REQUIRED ACTION >> Shown below are entries with pictures; the line with "The width and" through the line with "At what coordinates" is the span to retype exactly, and the pictures stay out.

RECORDED DATA >>
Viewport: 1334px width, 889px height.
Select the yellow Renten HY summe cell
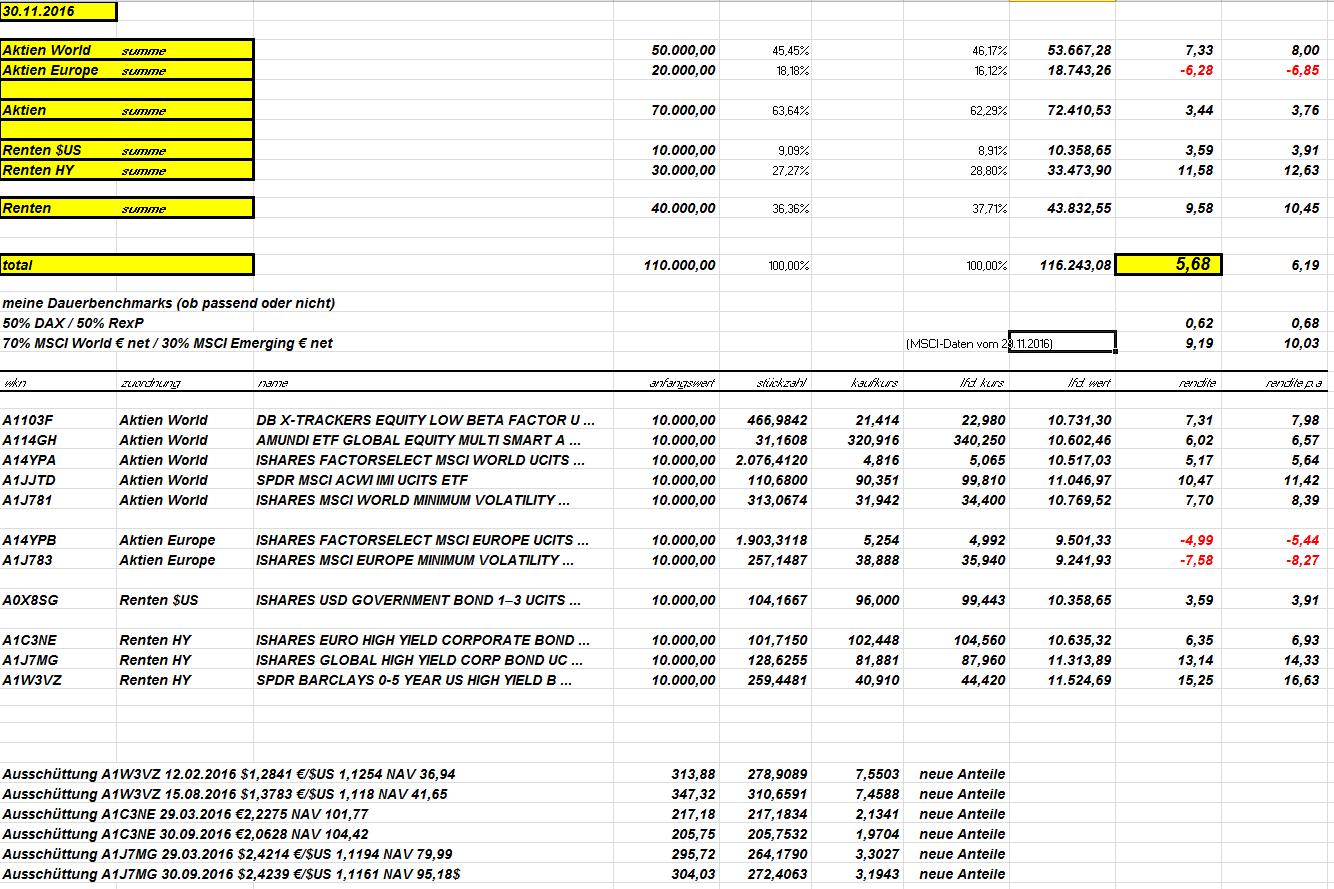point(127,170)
--
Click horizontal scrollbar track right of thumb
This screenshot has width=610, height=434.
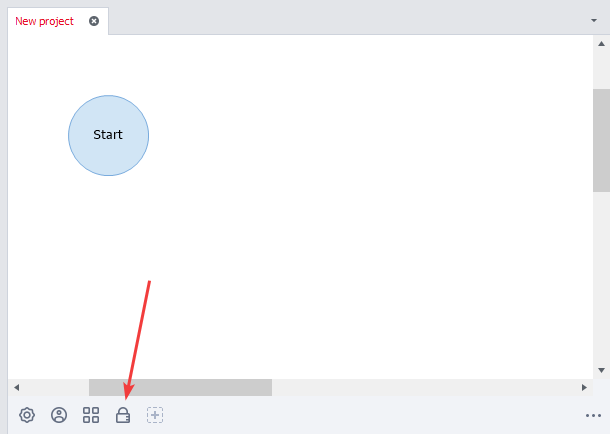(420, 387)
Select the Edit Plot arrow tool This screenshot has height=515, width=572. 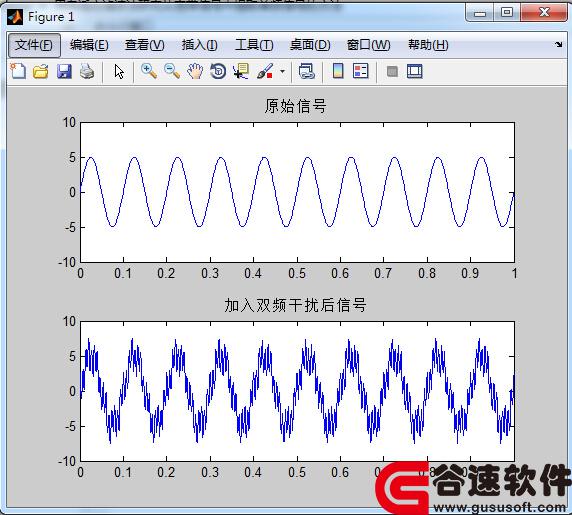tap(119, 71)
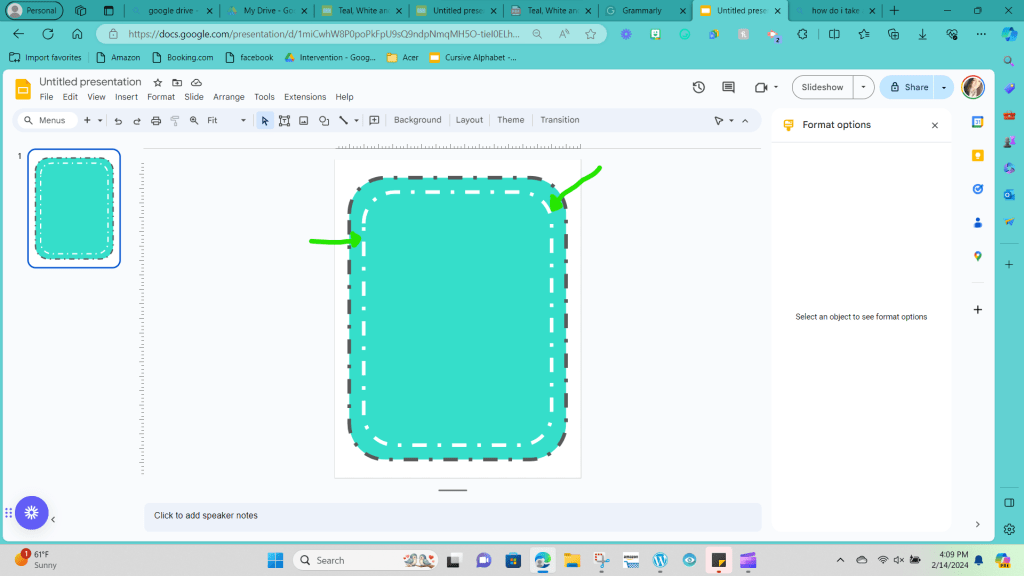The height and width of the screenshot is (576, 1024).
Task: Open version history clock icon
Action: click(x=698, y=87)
---
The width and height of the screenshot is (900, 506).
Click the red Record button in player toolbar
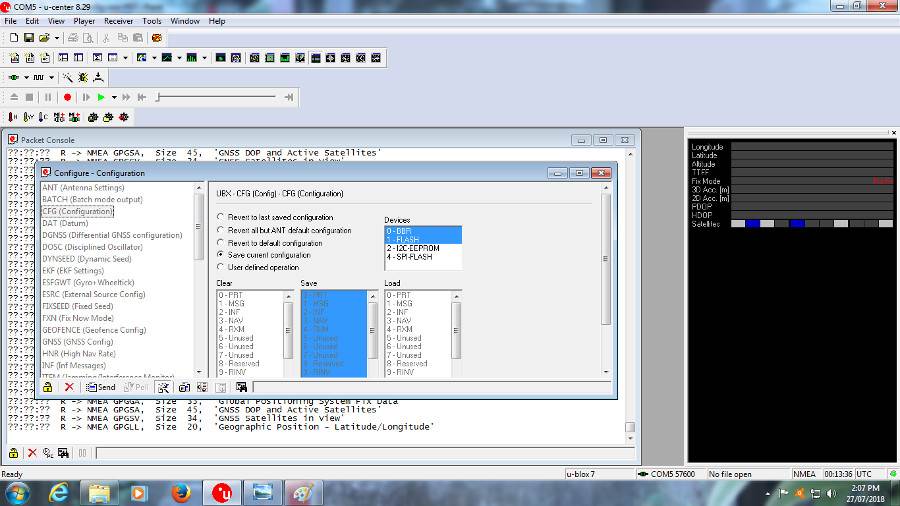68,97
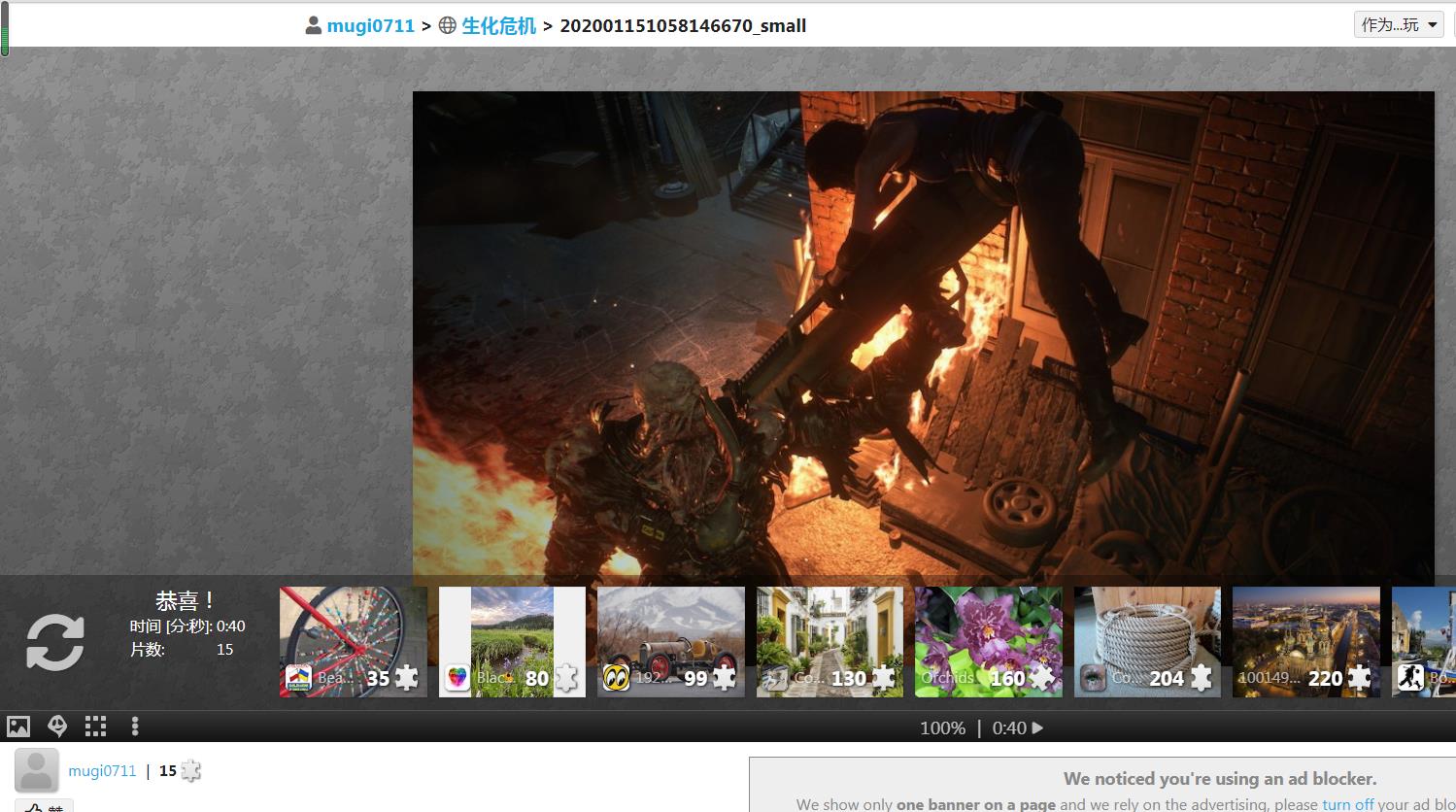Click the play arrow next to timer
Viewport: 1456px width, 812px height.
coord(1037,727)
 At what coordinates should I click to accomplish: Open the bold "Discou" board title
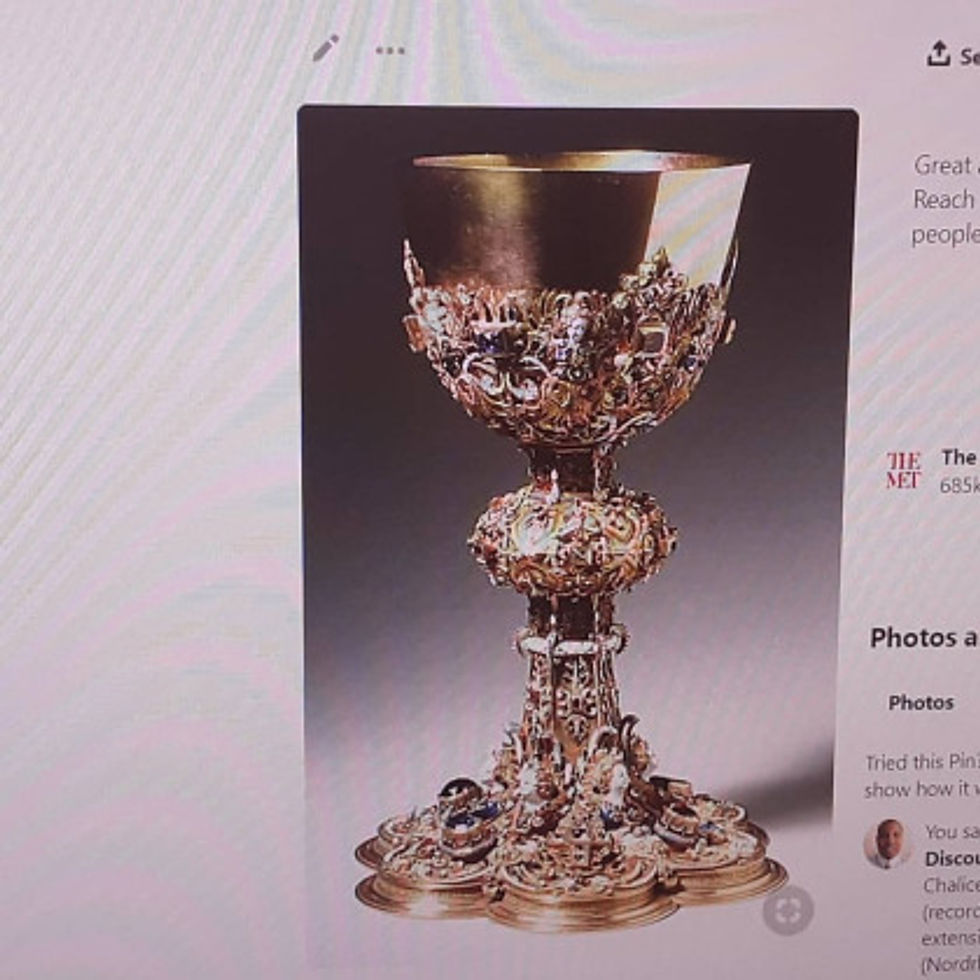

RESPONSE BOX >>
The width and height of the screenshot is (900, 506).
Click the red Record button in player toolbar
68,97
Click the play arrow next to timer
Viewport: 1456px width, 812px height.
coord(1037,727)
 At what coordinates should I click to accomplish: Open the bold "Discou" board title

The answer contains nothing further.